El anuncio de la intervención del Estado en el sector eléctrico fue recibido con “alivio” por los ‘afectados’, informó el Cronista Comercial (29/8), porque “a las empresas les quedó claro que el gobierno no tiene la intención de avanzar en nuevas expropiaciones”. El diario podría haber sido más claro: el gobierno K decidió salir de nuevo al rescate de las privatizaciones del menemismo. No es un punto menor, puesto que la privatización de los servicios públicos constituye una de las vigas maestras del llamado ‘neoliberalismo’, porque las privatizaciones conjugan una fuerte participación del sector financiero (a través del endeudamiento de una actividad con fuerte liquidez), con los intereses de las grandes constructoras de obras y con el petróleo o la energía atómica. La privatización menemista fue, luego de la deuda pública, la responsable más importante del endeudamiento internacional de Argentina en los 90 -en su mayor parte con bancos con intereses entrecruzados.

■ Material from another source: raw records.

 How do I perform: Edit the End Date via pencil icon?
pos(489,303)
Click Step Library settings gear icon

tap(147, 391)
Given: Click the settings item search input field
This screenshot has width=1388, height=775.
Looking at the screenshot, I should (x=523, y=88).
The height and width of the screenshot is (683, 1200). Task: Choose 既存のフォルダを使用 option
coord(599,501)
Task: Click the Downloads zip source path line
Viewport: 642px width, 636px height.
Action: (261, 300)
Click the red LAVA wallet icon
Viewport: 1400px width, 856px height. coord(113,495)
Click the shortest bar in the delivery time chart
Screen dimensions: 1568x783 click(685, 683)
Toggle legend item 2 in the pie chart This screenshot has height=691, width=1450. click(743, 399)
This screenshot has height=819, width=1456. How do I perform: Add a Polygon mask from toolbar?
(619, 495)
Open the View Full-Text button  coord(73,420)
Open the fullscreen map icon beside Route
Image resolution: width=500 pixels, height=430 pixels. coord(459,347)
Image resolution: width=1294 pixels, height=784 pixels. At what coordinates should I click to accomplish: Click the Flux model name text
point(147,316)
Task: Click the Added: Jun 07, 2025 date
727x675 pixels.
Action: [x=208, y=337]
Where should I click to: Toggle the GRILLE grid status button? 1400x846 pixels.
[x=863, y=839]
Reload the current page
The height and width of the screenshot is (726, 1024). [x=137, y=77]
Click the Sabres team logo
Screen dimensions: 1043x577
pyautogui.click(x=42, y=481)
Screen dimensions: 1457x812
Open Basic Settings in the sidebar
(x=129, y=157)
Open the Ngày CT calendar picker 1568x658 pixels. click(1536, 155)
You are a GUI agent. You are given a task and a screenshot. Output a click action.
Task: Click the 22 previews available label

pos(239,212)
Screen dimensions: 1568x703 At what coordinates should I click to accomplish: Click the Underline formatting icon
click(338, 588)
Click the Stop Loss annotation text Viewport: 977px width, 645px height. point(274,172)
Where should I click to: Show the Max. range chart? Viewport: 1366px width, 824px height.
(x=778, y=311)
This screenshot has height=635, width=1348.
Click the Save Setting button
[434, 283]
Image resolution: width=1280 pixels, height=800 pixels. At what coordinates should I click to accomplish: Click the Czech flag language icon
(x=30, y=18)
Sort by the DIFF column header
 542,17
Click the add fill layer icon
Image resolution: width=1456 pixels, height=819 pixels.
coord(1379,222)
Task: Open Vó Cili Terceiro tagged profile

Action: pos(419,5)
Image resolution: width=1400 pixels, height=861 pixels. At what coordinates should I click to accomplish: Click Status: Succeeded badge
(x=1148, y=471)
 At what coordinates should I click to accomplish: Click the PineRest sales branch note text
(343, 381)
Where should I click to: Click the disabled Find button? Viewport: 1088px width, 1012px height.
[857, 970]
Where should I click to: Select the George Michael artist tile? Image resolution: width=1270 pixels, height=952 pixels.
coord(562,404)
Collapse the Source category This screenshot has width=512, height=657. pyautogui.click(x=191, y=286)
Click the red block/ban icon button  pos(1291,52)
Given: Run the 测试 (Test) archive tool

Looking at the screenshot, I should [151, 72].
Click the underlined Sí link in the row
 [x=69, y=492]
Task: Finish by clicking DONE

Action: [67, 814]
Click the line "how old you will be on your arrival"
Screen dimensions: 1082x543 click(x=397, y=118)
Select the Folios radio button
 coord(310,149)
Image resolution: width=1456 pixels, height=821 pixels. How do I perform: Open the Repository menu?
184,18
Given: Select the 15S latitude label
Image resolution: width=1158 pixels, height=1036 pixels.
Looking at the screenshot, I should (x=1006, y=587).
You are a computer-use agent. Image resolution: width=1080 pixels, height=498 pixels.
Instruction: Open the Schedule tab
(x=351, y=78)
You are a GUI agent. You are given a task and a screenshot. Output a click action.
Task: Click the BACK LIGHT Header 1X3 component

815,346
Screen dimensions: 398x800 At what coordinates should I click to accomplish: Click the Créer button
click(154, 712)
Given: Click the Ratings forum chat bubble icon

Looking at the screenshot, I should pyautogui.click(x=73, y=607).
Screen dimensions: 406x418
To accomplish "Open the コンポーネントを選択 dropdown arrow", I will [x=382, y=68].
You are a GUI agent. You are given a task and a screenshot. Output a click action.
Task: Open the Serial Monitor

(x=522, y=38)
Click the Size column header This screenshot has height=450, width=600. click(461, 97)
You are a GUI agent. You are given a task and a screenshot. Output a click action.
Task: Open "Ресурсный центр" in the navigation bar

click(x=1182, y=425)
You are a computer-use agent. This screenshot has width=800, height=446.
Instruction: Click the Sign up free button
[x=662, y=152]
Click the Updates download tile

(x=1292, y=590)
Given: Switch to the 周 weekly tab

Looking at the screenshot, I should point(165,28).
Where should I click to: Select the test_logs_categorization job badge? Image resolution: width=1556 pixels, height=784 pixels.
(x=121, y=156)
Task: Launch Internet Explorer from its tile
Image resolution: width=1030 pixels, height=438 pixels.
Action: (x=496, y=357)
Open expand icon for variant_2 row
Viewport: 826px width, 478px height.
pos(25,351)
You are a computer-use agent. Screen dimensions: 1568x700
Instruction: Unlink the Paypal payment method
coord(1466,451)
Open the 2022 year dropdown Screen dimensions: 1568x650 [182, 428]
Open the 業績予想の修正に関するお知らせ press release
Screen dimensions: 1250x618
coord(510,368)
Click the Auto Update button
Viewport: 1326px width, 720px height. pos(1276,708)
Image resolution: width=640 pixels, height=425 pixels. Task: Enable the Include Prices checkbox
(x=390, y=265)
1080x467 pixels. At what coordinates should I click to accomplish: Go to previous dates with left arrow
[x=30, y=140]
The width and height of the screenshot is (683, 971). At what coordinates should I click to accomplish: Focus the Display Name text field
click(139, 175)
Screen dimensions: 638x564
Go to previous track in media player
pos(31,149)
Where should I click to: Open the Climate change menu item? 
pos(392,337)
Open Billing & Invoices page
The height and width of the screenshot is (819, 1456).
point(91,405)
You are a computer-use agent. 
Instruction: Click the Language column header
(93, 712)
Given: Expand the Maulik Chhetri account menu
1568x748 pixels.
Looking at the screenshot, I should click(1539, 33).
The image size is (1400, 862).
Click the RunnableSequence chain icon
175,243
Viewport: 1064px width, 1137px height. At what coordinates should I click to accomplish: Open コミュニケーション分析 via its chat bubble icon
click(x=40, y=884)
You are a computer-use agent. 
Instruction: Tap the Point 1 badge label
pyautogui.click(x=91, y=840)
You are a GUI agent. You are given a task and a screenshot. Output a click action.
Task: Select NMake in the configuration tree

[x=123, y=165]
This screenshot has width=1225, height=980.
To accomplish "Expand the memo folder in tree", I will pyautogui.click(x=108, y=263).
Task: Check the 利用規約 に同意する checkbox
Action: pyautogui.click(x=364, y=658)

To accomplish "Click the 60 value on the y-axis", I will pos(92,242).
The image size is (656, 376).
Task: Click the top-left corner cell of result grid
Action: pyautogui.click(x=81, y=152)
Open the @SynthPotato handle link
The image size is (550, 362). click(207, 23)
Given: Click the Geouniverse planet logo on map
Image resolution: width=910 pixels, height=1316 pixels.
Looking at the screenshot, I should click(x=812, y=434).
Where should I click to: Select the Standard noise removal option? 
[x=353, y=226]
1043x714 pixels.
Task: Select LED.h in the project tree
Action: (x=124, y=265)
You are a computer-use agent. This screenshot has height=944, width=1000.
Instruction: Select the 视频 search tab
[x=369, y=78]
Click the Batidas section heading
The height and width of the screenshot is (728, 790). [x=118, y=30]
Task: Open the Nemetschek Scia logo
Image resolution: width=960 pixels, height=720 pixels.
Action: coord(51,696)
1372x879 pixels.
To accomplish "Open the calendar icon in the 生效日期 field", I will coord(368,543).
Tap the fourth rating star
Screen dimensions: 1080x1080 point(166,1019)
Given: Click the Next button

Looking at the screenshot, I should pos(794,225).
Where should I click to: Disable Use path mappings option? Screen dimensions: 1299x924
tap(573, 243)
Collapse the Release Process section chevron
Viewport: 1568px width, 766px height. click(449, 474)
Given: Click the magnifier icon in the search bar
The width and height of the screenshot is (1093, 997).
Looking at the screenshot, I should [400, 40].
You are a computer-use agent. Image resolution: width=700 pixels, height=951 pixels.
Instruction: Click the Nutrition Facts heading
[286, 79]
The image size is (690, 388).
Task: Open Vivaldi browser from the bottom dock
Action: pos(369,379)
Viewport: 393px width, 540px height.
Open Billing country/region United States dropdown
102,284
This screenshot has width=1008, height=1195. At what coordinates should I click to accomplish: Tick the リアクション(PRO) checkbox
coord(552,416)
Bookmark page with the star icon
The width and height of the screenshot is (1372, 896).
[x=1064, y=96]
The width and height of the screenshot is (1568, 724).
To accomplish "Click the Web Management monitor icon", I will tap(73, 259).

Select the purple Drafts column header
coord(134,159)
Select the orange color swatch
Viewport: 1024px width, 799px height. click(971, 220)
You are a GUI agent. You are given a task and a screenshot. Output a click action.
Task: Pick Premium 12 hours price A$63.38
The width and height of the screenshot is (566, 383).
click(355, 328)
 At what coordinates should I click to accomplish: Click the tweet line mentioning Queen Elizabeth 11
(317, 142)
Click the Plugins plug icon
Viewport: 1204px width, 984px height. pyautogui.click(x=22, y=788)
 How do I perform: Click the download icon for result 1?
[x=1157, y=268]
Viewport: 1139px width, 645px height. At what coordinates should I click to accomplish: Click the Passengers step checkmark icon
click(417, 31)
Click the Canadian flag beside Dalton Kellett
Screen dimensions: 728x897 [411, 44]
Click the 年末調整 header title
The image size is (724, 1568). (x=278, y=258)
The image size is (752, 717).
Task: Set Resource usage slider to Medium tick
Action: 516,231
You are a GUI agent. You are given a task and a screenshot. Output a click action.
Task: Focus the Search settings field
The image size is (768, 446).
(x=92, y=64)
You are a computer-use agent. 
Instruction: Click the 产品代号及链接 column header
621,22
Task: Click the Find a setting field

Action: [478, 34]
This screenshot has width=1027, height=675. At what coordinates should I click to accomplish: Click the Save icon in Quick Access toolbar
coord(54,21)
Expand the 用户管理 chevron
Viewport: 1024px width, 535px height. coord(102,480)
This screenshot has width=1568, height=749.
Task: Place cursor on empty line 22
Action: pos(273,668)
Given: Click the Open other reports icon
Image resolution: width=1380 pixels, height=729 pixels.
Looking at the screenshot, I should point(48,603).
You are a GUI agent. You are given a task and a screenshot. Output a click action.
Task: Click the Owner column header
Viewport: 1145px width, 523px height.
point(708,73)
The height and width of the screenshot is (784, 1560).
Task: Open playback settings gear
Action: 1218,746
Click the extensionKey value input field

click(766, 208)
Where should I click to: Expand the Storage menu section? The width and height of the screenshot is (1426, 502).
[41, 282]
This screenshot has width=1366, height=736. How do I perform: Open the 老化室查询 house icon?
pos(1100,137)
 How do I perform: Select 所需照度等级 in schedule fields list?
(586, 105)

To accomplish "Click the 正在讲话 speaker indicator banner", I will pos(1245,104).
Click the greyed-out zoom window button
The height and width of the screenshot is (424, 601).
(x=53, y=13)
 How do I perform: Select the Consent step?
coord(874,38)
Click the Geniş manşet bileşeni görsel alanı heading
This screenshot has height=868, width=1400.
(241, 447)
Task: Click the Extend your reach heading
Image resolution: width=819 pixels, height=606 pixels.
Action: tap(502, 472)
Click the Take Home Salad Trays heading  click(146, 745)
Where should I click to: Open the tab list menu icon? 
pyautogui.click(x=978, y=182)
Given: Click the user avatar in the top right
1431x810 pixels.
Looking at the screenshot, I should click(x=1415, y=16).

El rescate ‘marxista’ de las eléctricas (eso le atribuyen los diarios al viceministro de Economía) es, sin embargo, un ‘replay’, porque las empresas de servicio habían entrado en quiebra como consecuencia de la devaluación de 2002, la que de ningún modo podían transferir a las tarifas. Los K las mantuvieron en la carpa de oxígeno de los subsidios, los que en el caso de Edenor -al menos- fueron usados para adquirir eléctricas en el interior y concentrar de este modo el negocio. La inflación ulterior, de arriba del 20%, impidió una ‘normalización tarifaria’ del negocio, lo cual abultó la carga de los subsidios y, por lo tanto, la crisis fiscal. Entre esos subsidios, se encuentra el precio del petróleo, el cual -por las razones expuestas- el gobierno mantuvo alejado hasta ahora del precio internacional. El subsidio al consumo eléctrico fue un factor de ganancias excepcionales para el capital industrial, el que usufructuó ese insumo por debajo del costo y se benefició con una canasta familiar desvalorizada a la hora de determinar los salarios.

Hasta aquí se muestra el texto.